**Extracted records:**
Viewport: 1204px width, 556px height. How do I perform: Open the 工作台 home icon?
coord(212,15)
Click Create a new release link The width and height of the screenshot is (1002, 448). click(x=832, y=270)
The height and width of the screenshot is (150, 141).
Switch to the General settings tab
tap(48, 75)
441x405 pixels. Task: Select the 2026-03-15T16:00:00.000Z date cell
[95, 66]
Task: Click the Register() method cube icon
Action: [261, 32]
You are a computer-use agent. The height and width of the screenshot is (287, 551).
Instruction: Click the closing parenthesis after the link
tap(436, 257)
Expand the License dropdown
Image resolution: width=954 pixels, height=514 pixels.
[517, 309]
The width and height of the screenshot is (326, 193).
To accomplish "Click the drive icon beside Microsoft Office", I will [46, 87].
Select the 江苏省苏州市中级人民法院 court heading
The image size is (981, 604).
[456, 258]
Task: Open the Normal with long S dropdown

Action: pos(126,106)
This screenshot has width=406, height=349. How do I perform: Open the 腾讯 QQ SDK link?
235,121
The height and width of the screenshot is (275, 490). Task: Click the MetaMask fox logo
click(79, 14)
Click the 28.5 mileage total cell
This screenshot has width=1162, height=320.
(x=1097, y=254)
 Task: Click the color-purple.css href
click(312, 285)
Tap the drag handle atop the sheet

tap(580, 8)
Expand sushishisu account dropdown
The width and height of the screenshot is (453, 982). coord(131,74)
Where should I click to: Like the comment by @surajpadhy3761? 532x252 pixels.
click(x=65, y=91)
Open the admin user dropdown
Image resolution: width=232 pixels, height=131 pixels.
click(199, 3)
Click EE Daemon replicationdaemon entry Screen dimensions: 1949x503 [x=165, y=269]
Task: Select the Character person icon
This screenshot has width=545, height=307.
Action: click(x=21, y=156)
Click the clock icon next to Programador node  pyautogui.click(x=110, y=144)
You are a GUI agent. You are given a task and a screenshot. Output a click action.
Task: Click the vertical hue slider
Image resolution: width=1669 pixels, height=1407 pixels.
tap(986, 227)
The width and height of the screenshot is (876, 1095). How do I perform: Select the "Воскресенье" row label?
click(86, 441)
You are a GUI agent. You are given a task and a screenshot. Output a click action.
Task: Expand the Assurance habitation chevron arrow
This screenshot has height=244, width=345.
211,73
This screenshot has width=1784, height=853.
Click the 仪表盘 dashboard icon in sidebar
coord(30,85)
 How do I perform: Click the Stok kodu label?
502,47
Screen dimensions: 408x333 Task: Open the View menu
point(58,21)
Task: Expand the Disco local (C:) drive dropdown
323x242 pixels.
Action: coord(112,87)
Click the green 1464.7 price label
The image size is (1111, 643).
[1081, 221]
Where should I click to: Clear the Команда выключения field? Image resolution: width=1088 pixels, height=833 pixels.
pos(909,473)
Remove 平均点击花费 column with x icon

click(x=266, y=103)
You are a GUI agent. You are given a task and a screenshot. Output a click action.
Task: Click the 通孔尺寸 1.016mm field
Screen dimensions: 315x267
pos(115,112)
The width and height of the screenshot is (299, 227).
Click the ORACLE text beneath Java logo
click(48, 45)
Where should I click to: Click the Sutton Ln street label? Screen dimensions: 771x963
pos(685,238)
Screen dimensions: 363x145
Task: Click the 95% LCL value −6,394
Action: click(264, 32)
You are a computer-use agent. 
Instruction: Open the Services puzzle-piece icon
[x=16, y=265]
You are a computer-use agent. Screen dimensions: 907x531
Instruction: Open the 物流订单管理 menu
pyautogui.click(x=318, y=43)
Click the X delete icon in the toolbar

**Exercise details:** Show each line of the data that contains the string "drive".

**Expected answer:**
To accomplish "Click the drive icon beside Microsoft Office", I will [46, 87].
Task: Expand the Disco local (C:) drive dropdown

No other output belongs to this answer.